Rushed through in I hour 10 minutes, and dominated by Titania, the luminous Hannah O’Neill, with her attendant fairies, elves, and insects, interpreted by pupils from the Paris Opera School,  one had nevertheless the time to admire the delicately painted scenery with the tall forests and luxuriant vegetation, designed by Christian Lacroix, as were the costumes of the gauzy winged bugs and butterflies, with their shimmering head dresses and sparking outfits embroidered with sequins and Swarovski crystals. A stunning scene was that of Titania reclining in a giant sized shell, as from a painting by Botticelli. Antoine Kirscher was an agile Puck with his high, nimble leaps, but artistically, he lacked humour and his interpretation was somewhat forced.

Paris Opera Ballet
Photo: Agathe Poupeney

Despite the fact that Oberon was never meant to be a tall, stately prince, newly nominated étoile, Hugo Marchand*, a ‘danseur noble’,  was both forceful and refined in his one, highly complicated solo, originally created for the shorter, darker, ebullient Edward Villella. More surprising was the choice of the promising young Ida Viikinkoski, small, slender and fair, as Shakespeare’s swarthy, powerful Hippolyta. She acquitted herself well and her remarkable solo resulted in an outburst of spontaneous applause.
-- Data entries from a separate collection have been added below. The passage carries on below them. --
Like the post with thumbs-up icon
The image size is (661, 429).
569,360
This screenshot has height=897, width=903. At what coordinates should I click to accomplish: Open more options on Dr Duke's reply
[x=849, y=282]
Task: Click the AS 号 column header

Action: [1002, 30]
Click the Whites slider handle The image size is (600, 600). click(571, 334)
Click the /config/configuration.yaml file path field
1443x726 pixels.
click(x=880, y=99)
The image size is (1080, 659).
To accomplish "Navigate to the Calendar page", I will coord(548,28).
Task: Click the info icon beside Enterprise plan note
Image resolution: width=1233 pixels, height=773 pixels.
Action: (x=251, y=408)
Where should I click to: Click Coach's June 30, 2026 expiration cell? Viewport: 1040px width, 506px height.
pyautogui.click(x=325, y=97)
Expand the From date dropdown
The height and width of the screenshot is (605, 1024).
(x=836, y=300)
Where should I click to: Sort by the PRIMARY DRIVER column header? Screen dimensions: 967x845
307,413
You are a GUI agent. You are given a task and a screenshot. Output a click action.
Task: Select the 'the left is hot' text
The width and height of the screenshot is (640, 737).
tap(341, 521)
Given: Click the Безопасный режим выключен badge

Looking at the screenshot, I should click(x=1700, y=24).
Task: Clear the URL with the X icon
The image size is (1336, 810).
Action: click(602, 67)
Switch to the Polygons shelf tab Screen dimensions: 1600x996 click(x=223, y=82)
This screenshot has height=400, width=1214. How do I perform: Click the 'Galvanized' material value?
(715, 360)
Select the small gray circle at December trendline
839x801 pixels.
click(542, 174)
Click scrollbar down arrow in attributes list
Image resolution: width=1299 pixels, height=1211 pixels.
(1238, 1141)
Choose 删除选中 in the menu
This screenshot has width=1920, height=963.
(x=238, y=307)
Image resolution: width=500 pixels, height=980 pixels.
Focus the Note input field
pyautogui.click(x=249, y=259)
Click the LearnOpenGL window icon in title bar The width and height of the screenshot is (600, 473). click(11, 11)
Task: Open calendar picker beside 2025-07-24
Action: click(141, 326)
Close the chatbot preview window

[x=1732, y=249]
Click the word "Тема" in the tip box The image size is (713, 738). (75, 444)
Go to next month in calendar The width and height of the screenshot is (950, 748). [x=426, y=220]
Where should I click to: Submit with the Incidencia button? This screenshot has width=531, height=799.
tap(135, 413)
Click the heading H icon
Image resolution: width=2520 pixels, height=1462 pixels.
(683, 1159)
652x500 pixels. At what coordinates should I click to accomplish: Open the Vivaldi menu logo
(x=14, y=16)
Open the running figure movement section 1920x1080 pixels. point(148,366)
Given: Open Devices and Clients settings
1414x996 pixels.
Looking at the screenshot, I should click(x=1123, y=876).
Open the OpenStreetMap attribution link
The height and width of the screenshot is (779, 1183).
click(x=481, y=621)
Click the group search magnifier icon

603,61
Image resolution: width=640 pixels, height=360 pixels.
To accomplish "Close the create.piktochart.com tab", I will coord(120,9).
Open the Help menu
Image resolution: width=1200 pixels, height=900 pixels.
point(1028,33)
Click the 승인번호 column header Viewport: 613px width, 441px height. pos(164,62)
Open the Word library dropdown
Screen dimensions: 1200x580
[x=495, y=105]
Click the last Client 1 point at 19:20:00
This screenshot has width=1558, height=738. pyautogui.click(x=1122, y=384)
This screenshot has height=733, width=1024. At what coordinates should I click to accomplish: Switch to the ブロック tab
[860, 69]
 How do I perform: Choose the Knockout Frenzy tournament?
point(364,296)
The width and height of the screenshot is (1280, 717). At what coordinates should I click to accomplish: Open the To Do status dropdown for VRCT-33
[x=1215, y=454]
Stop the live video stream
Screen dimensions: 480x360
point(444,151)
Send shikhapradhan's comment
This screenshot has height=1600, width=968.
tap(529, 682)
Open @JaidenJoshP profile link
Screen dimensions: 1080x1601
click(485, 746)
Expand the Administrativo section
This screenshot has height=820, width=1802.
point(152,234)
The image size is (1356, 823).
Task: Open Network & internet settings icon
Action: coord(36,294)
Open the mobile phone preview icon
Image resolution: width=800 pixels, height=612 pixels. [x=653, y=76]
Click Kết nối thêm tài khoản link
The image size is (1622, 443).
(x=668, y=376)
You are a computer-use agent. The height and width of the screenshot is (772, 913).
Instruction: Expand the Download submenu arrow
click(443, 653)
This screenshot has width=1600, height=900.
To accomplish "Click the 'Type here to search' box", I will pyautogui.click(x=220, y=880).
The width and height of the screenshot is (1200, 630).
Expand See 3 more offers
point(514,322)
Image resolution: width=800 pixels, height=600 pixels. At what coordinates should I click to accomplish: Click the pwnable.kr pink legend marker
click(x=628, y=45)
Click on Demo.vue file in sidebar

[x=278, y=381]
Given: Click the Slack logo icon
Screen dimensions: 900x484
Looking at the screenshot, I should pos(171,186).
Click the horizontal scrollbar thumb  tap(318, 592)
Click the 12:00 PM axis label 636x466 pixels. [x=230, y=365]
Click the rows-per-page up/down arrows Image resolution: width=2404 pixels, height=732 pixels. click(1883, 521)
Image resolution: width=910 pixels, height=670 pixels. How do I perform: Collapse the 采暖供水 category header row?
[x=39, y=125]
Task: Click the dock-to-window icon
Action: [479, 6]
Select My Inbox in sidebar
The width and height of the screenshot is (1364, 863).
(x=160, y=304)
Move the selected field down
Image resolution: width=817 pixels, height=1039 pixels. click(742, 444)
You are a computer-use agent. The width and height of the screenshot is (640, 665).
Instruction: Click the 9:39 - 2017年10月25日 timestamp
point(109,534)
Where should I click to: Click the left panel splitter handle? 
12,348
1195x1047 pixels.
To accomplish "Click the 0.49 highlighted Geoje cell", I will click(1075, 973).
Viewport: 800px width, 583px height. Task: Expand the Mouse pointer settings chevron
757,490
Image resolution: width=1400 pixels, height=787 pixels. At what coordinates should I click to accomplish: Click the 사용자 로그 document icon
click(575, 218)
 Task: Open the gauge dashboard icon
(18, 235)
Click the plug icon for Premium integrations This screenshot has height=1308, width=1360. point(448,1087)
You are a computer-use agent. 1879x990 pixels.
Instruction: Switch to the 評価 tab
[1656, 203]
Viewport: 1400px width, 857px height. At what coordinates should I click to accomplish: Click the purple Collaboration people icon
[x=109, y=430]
Act 2, in contrast, proved to be an abstract divertissement, beginning with the beautiful pas de deux by two nameless characters, and interpreted with musicality and grace by Marion Barbeau and Florian Magnenet. But oddly, no wedding guests were watching it, and it seemed to have little to do with neither Act 1 nor Act 2, but no matter, it was the highlight of the work. Slow moving, light, and fluid, it held the audience spell-bound. It was maybe Balanchine’s ideal of love signaling the end of the disputes.

Marion Barbeau and Florian Magnenet
Photo: Agathe Poupeney

The rest of the work, barely a half-hour, was the pure Balanchine one has grown to expect, made visually lovely by Lacroix’s scintillating tutus, of white, sugar-pink and gold.  It was nevertheless a bit of a puzzle, turning as it did, into a rather dull wedding-party with cloak swirling Duke Theseus, Audric Bezard, well cast in this rather static role at its centre.

*Hugo Marchand, 24, was nominated danseur étoile on March 3rd after a performance of Pierre Lacotte’s La Sylphide in Tokyo.

Patricia Boccadoro writes on dance in Europe. She has contributed to The Guardian, The Observer and Dancing Times and was dance consultant to the BBC Omnibus documentary on Rudolf Nureyev. Based in Paris,  Patricia Boccadoro is the dance editor for Culturekiosque.